I'm not sure if around the neighborhood, my dog is the most aggressive or at least was lol.  He became dog reactive, the kind that would react, pull, jump and bark, wanting to go to the threat and control/eliminate it. Good thing is he's not too aggressive, as in bite and shake. He's more of barks a lot, and maybe trying to grab the other one without actually hurting.

But well, you can say that a lot of the dogs are reactive, yet everyone's attention is on mine since mine is bigger.  It sure looks scarier, but at least look at your own smaller dog who's also barking at us (sometimes it's they who begin first)!

Good thing is, he's human friendly but rough lol and the reactivity is getting much better.

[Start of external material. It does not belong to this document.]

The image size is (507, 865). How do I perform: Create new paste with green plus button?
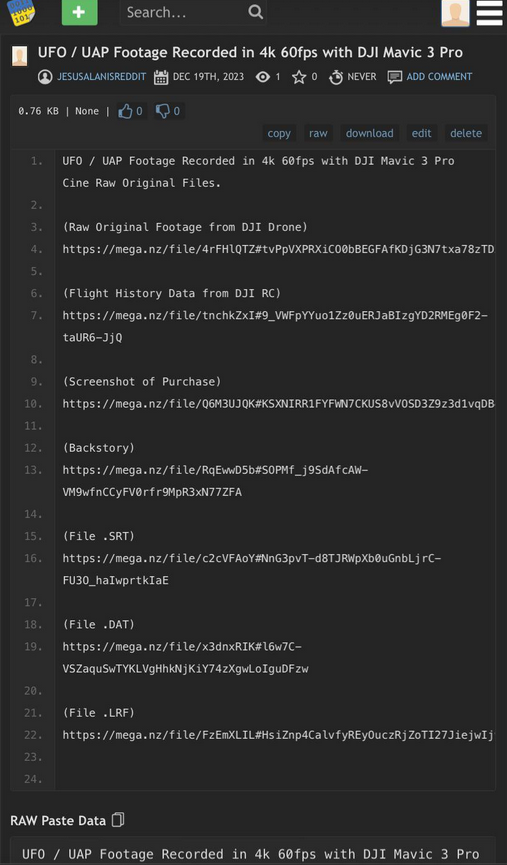[79, 12]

But once, I've seen a bigger dog of a neighbor bit someone who was just passing by the dog during a walk. It looked scary, and I'm glad my dog is human friendly.


----------



## codmaster (Aug 5, 2009)

Woof_Terrorist said:


> Barking is a sign of fear in most cases. A small yappy dog will back off and cower at the first sign of trouble.
> 
> There was a TV Show about untrained dogs kept in their houses and a person sent to burglarize their houses (On camera of course). Of all the dogs, an unsocialized GSD was the only one which actually drove the burglar away. It was a mix of protective behavior plus natural suspicion since he had not been socialized with other humans that much as a policy by his owner.
> 
> I am not sure how well an untrained dog will protect its owners, however what I am sure : the ones that are the most cowardly - are the loudest yappers and outwardly aggressive mutts.


 
Truly BEWARE the dog who just stands and watches you (esp. if their mouth is closed and you can't see their tounge!)

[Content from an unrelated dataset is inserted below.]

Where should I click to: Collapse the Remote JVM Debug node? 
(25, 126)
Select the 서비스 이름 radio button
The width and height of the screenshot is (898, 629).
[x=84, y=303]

Those are the ones who are not afraid and will mean it if they do act aggressively.


----------



## msvette2u (Mar 20, 2006)

You cannot discount fear aggression/bites...barking or not! 
I don't get why anyone would say only fear silent dogs. 

Plenty of dogs who bark, bite as well  ALL breeds.

The bark is the "warning" just like a growl is. A growl means "stop what you're doing, it's scaring/bugging/pissing me off". 
The bite is the punishment for not listening to the warning!


----------



## Jag (Jul 27, 2012)

codmaster said:


> Truly BEWARE the dog who just stands and watches you (esp. if their mouth is closed and you can't see their tounge!)
> 
> Those are the ones who are not afraid and will mean it if they do act aggressively.


This describes the female GSD I had. She NEVER barked, growled, etc. She just attacked. Viciously, and without warning. Very scary! However, I would never discount a barking dog, either. I disagree that a small, "yapping" dog will run away when confronted. I also tire of the negativity towards small dogs... although I admit I didn't have too much love for them until recently. However, I didn't "dislike" them, either. I just never thought I'd have one and preferred GSD's. I still prefer them... I just also have found that a small companion dog is useful, too!


----------



## msvette2u (Mar 20, 2006)

> I just also have found that a small companion dog is useful, too!


They are so portable


----------



## codmaster (Aug 5, 2009)

msvette2u said:


> You cannot discount fear aggression/bites...barking or not!
> I don't get why anyone would say only fear silent dogs.
> *Not, ONLY - just Especially!!!!! (Different!)*
> Plenty of dogs who bark, bite as well  ALL breeds.
> ...


----------



## msvette2u (Mar 20, 2006)

I base all my "statements" on living with dogs for my entire life...you???


----------



## codmaster (Aug 5, 2009)

msvette2u said:


> I base all my "statements" on living with dogs for my entire life...you???


 
I base my statements on the dogs that I have owned, trained and lived with for just a little over 40 years, *but also* what professional trainers and behaviorists have told me and also a number of papers/articles that other much more informed experienced people have written.

I believe what my own dogs (8-9 of them - all GSD's from various backgrounds) have shown me, (one of which was the "strong silient type who was usually very friendly and outgoing even to strangers but could and did on a couple of occassions prove that he would back up his behavior when he thought it was justified); but I personally don't believe that such a statistically insignificant sample of all dogs is sufficient to make grand sweeping generalizations about dog behavior.

Just my thoughts!


----------



## msvette2u (Mar 20, 2006)

As usual, you _over_think it, too. 
In general, a bite is preceeded by a growl or a bark. 
Some dogs don't bark. Some do. Some who bark also bite. Some don't.

GEESH. 
This isn't rocket science...I'm just baffled at folks who believe barkers aren't biters, which is what the OP seemed to be stating.


----------